Stored data entries:
=== Section Start ===
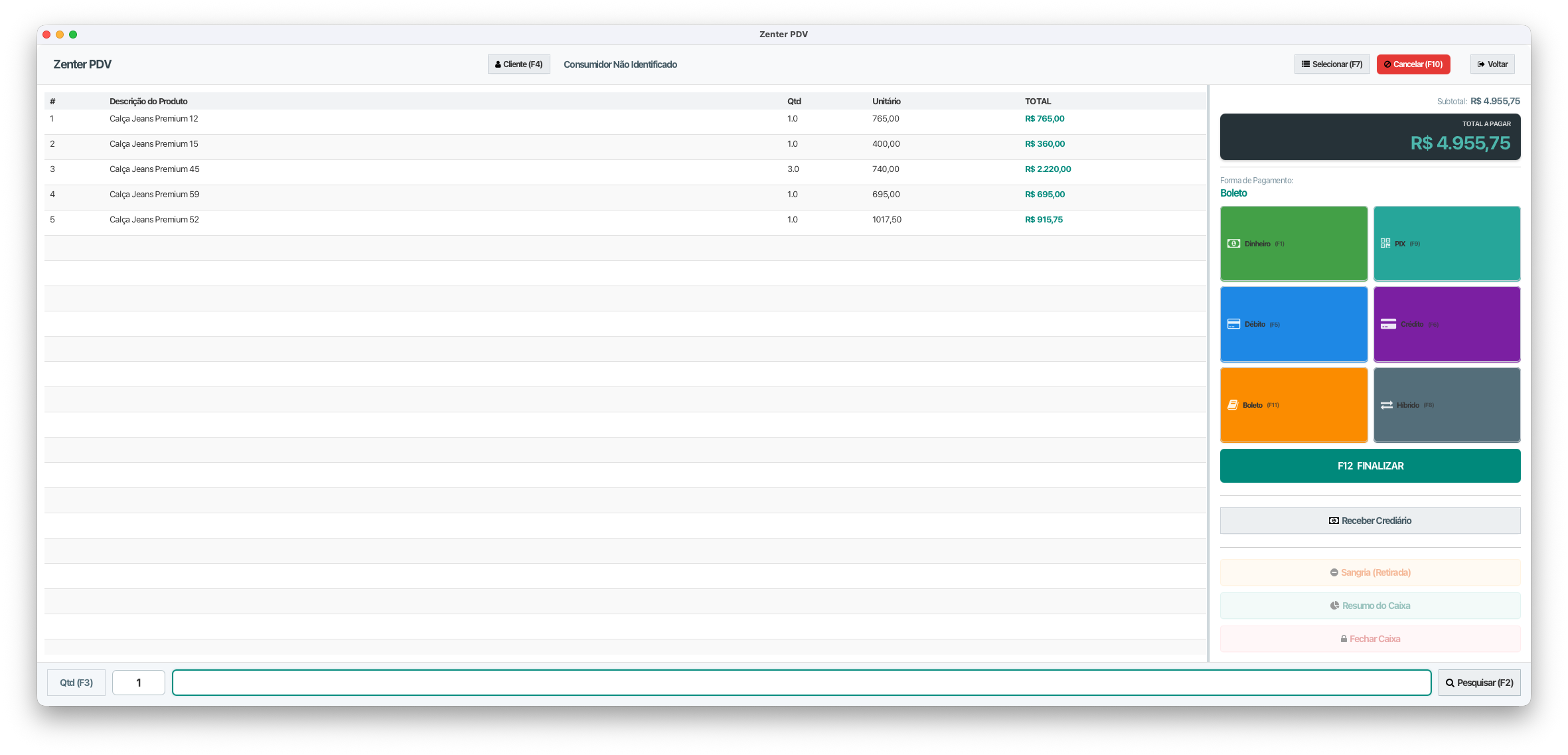This screenshot has width=1568, height=755.
Task: Click the Pesquisar (F2) magnifier button
Action: pos(1479,683)
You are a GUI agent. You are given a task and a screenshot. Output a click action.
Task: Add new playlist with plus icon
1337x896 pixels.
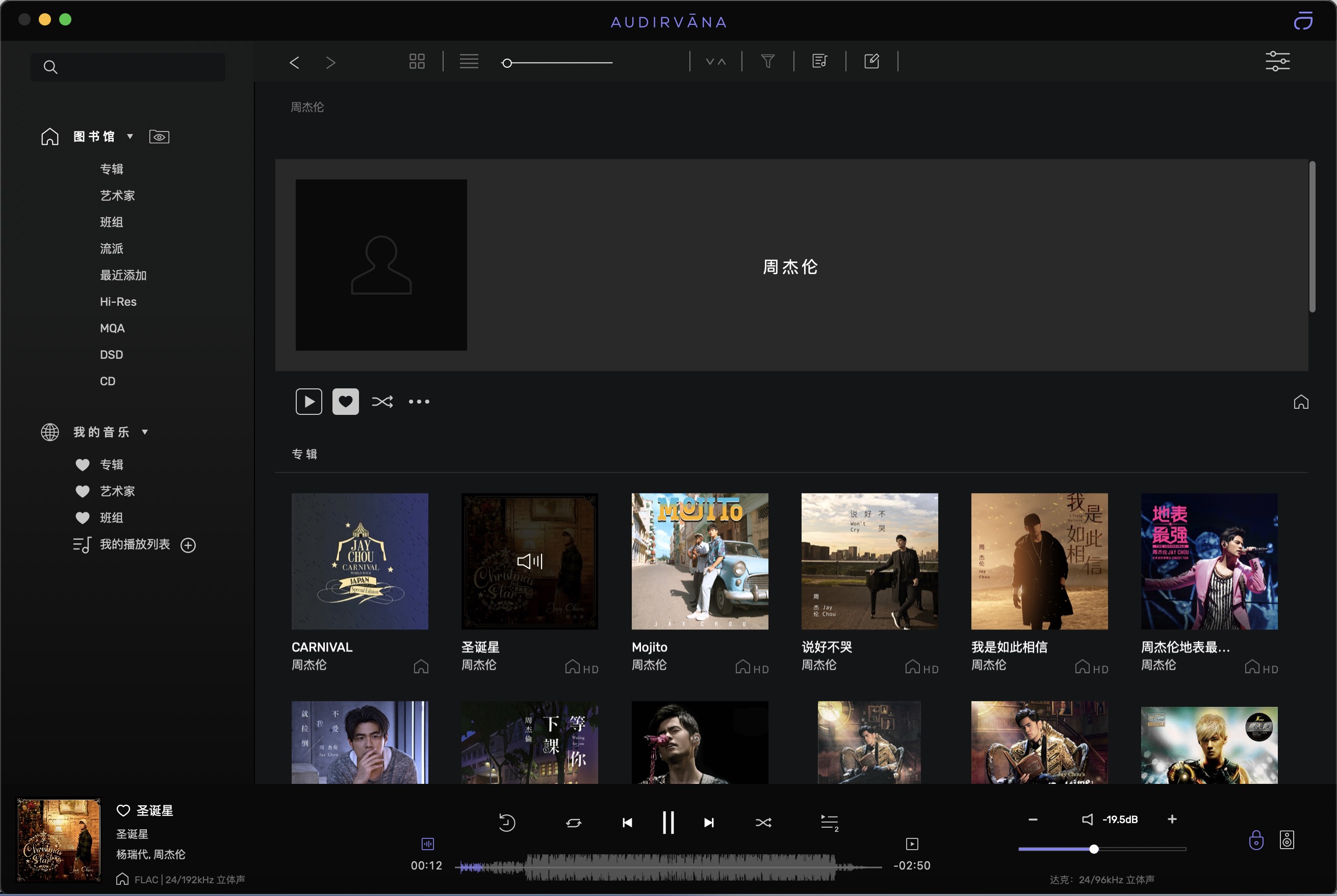pyautogui.click(x=188, y=545)
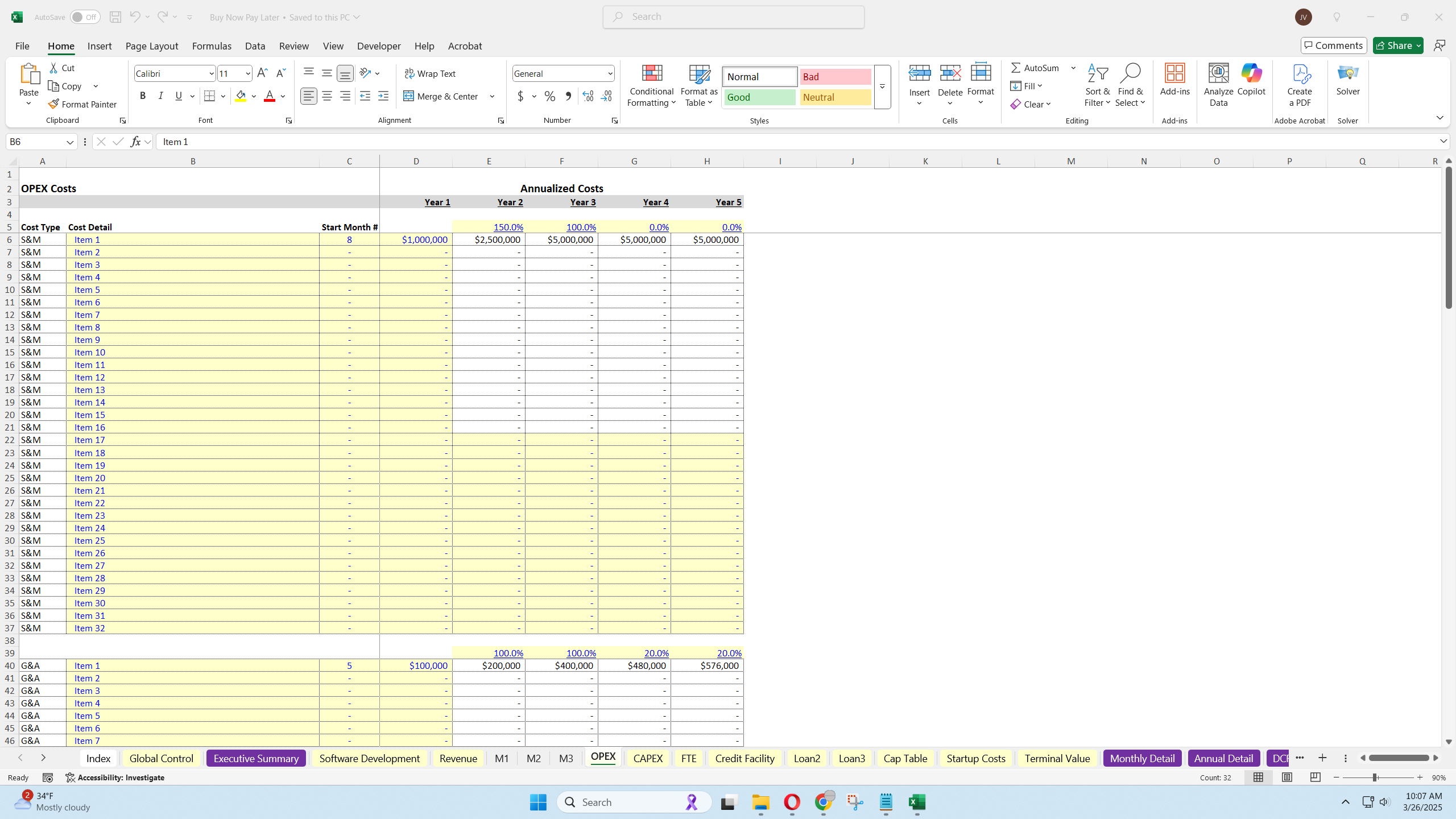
=== Section End ===
▶ _Directions for this task_: Your task is to repeat, word for word and with no picture, every line from the one that contains "You are a GUI" through the last line of the data.

▶ _Answer to the problem_:
You are a GUI agent. You are given a task and a screenshot. Output a click action.
Task: Add new playlist with plus icon
1337x896 pixels.
pyautogui.click(x=188, y=545)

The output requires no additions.